New apparatus and methods are disclosed for controlling the operation of a rod-pumped oil well. The load on and position of the rod string are measured, an integration calculation related to the work done during a portion of the downstroke is performed, and the result is compared to a reference value, to detect a pumped-off condition in the well.

Description

BACKGROUND OF THE INVENTION
This invention relates to a system for determining the operating characteristics of a rod-pumped oil well and making automatic control decisions based on those determinations. Previous methods for detection and control of a condition known as "pump off" have evaluated data on a dynagraph, which displays measured polished rod load and measured or calculated polished rod position. Some prior systems, such as U.S. Pat. No. 4,286,925 to Standish, test for pump-off by determining whether the load at a particular point in the downstroke exceeds a preset or user-adjustable limit. Other systems have measured the area within the dynagraph for one full stroke (called a card), which represents work done by the pump, and compared that area against a limit or a "test card." U.S. Pat. No. 3,951,209 to Gibbs, for example, discloses a method of integrating the entire area within a dynagraph. U.S. Pat. No. 4,015,469 to Womack discloses a method of integrating equal portions of the upstroke and downstroke. End Devices, Inc., in its device known as the Model 107DC, disclosed a method of integrating the lower half of the dynagraph, i.e., the downstroke. Our U.S. Pat. No. 4,583,915 discloses a method of integrating a portion of the area below the dynagraph, i.e., the space between measured load and minimum load during a selected time period.

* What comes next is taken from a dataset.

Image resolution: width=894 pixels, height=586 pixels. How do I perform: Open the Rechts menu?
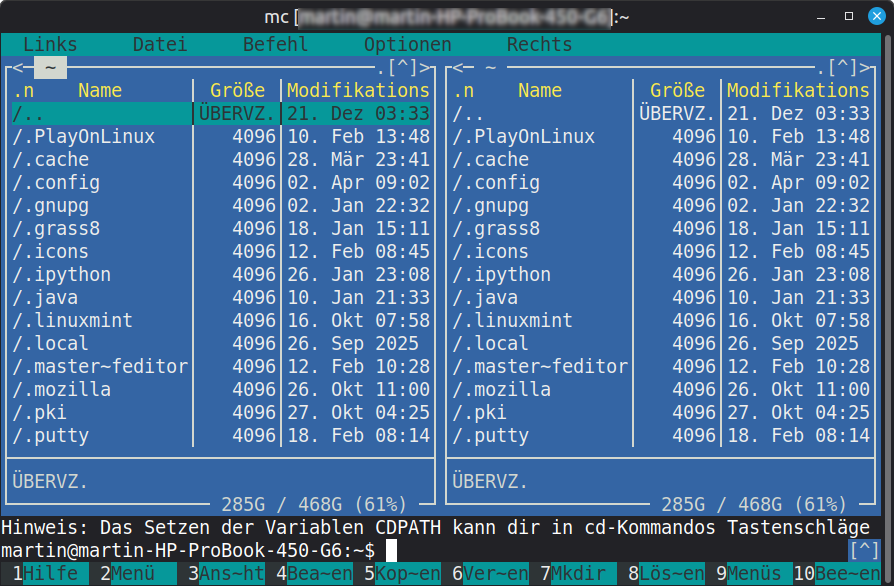pyautogui.click(x=539, y=45)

Each of those methods share the shortcomings that they are difficult to adjust and sometimes falsely detect pump-off when the well is in fact full. For example, when a well is shut down for a long period of time, such as for service work, the fluid level may rise in the annuls. That rise in fluid level reduces the hydrostatic head required to lift the fluid to the surface, just as if the well were shallower. When the pump is restarted, therefore, it needs to do less work, and the area inside the dynagraph may be reduced to the point that pump-off will be detected, even though the pump is full. U.S. Pat. No. 4,302,157, issued to Welton, et al., teaches a method for preventing false pump-off detection in which pump-off is recognized only after the pump first operates normally with a full pump. However, the method in that patent is complex and uses a simplistic "rule of thumb," rather than a highly discriminating test. All of the patents cited above are incorporated herein by reference.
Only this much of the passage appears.